__To do__:
1. Answer these questions from the article on Russia's economy below:
(a) What range did the ruble settle in against the dollar on Friday?
(b) By how much did Russia's economy shrink in 2020?
(c) Which international transaction network were several major Russian banks cut off from?
2. Name every country that the article on Russia's economy below mentions by name.

Text block: Begin

Russian Economy Heading To Recession - U.S.
Vladimir Putin

The Russian economy is in recession and is going back into being a closed economy due to the sanctions imposed by the United States and its allies over the invasion of Ukraine, a senior Treasury official said on Friday.

A Treasury official, speaking anonymously, informed reporters that Moscow is dealing with steep inflation, diminishing exports and shortages, despite the strength of the rouble against the dollar. According to the official, capital controls and foreign exchange curbs, not market forces, were to blame for the rebound.

An official said inflation of up to 6% over the past three weeks provides a better picture of the sanctions’ effects inside Russia, showing the rouble’s diminished purchasing power. He added that black market rouble exchange rates are well below international rates.

Several major Russian banks were cut off from the SWIFT international transaction network after Western democracies imposed initial sanctions immobilizing nearly half of the Russian central bank’s $630 billion in foreign exchange assets. The rouble lost about half of its value against the dollar.

During early trading on Friday morning in Moscow, the ruble touched its highest level in five weeks before settling in a range of 83-84 to the dollar.

However, the Treasury official said that will not curb Russia’s economic contraction this year, which outside analysts now predict will be about 10% — much worse than the 2.7% contraction it suffered during 2020, the first year of the COVID-19 pandemic.

Read Also: The Sanctions By Countries On Russia Since Invading Ukraine

“The economic consequences Russia is facing are severe: high inflation that will only get higher, and deep recession that will only get deeper,” the official said.

U.S. export controls deny Russia access to critical technologies, as well as sanctions on banks and oligarchs tied to Russia’s President Vladimir Putin, have the cumulative effect of pushing Russia back towards its Cold War existence as a closed economy.

The official said that Russia, which is known for producing mostly commodities and raw materials, was not well-suited to produce consumer and technology goods.

“As a closed economy, Russia will only be able to consume what they produce, which will be a stark adjustment,” said the official.

Introducing this change will take time. Some goods and parts that Russia would normally purchase from Western firms could be replaced by goods and parts that China, India and other countries trade with Russia.

The United States, however, restricts Beijing’s access to semiconductors, software, and other technologies because its semiconductors are made with U.S. technology. Since all its semiconductors are made with U.S. technology, China will not be able to sell Moscow any of these chips.

Text block: End
Data to examine: Begin

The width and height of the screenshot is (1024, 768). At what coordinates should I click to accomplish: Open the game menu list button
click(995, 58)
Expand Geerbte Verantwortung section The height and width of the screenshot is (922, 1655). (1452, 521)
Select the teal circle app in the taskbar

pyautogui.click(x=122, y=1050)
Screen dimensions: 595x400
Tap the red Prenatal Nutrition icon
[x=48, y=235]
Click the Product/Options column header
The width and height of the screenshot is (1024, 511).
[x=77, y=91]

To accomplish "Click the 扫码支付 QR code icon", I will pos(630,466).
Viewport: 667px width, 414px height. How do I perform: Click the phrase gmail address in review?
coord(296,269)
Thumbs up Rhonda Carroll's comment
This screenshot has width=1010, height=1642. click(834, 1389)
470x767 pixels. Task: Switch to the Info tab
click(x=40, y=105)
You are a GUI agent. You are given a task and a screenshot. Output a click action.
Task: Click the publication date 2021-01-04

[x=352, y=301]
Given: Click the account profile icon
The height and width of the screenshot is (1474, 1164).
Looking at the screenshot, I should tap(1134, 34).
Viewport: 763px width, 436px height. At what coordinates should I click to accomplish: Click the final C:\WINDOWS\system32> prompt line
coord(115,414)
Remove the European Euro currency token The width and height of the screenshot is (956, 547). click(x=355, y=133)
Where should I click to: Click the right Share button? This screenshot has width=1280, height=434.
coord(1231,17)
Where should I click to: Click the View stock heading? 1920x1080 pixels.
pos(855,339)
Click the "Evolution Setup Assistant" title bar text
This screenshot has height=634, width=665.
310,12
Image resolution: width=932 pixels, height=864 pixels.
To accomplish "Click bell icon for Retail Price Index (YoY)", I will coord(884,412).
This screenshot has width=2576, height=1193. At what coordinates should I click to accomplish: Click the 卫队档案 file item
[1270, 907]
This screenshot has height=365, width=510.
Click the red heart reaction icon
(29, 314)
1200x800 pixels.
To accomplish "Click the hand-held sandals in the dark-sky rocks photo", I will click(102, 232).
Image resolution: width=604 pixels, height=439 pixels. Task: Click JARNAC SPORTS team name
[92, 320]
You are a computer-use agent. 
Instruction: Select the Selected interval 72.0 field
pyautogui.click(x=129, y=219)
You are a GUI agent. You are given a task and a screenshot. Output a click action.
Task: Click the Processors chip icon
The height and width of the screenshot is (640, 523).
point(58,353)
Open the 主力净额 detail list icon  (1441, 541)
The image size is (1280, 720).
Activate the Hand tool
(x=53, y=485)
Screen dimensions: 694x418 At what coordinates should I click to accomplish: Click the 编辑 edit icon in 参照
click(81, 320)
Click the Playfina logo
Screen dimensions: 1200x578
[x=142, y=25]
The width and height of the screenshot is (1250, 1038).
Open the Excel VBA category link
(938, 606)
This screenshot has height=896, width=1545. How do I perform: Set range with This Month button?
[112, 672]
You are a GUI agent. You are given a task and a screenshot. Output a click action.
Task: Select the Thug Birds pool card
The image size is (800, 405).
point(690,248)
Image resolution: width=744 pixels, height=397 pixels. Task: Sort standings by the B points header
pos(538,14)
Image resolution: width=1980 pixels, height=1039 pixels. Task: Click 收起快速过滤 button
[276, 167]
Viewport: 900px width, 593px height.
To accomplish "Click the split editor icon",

Data to examine: End

__Solution list__:
1.
(a) 83-84 to the dollar
(b) 2.7%
(c) SWIFT

2. Russia, the United States, Ukraine, China, India